Georgia's top educator wants to remove evolution from the state's textbooks, and many people are upset with the plan.
As you can imagine, biologists and other scientist are outraged, saying evolution is a foundation of science education in this country, but they're not alone. People against the teaching of evolution are also upset, but for different reasons.
If Georgia's superintendent of schools, Kathy Cox, gets her way, evolution would be removed from science textbooks around the peach state.
Cox wants the word "evolution" thrown out, and replaced with the term "biological changes over time."
"By taking evolution out of the standards the way they did, what they're doing is under educating the kids and the state has an obligation to prepare the kids to move on to college, and they need to be trained in all areas and not have something fluffed over or removed altogether," says David Bechler, Ph.D., VSU Department Of Biology Director.
More than 600 educators have signed an on-line petition saying the new term "biological changes over time" dilutes a long-standing scientific standard.
"I feel there is a strong political element here and I'm afraid we may be catering to interest groups rather than the need of our students."

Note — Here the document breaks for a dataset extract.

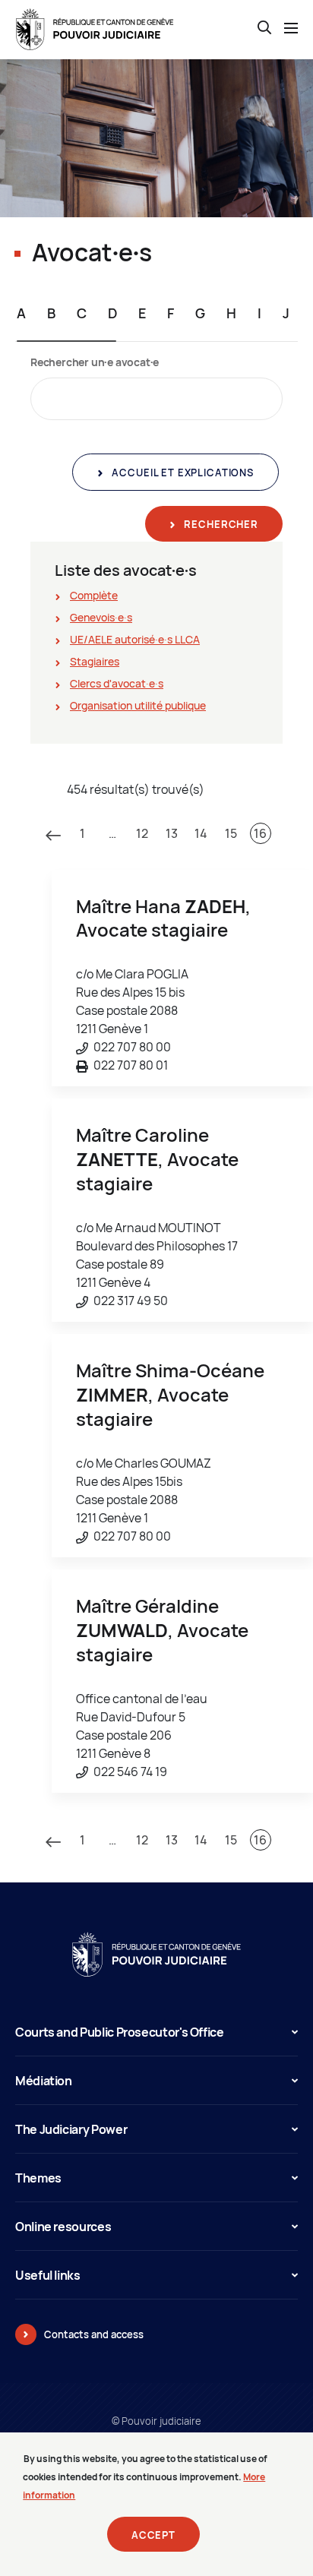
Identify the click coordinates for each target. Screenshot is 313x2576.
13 (172, 833)
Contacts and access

Others are upset that the principles of evolution would remain in schoolbooks.
"If the theory of evolution continues to be taught under this new colorful language that's being used, then it’s really a moot point. It would be like teaching the theory of gravity to students without using the word gravity," says Jason Roberts, evangelist.
While scientists and members of the faith community may disagree on evolution, both sides seem to agree that this proposal is the wrong one for Georgia students. If state education leaders stick with this plan, Georgia would become the sixth state to abandon the word evolution. It has not been finalized. Right now it’s just a proposed change by state school Superintendent Kathy Cox. A representative from her office says they welcome public comment.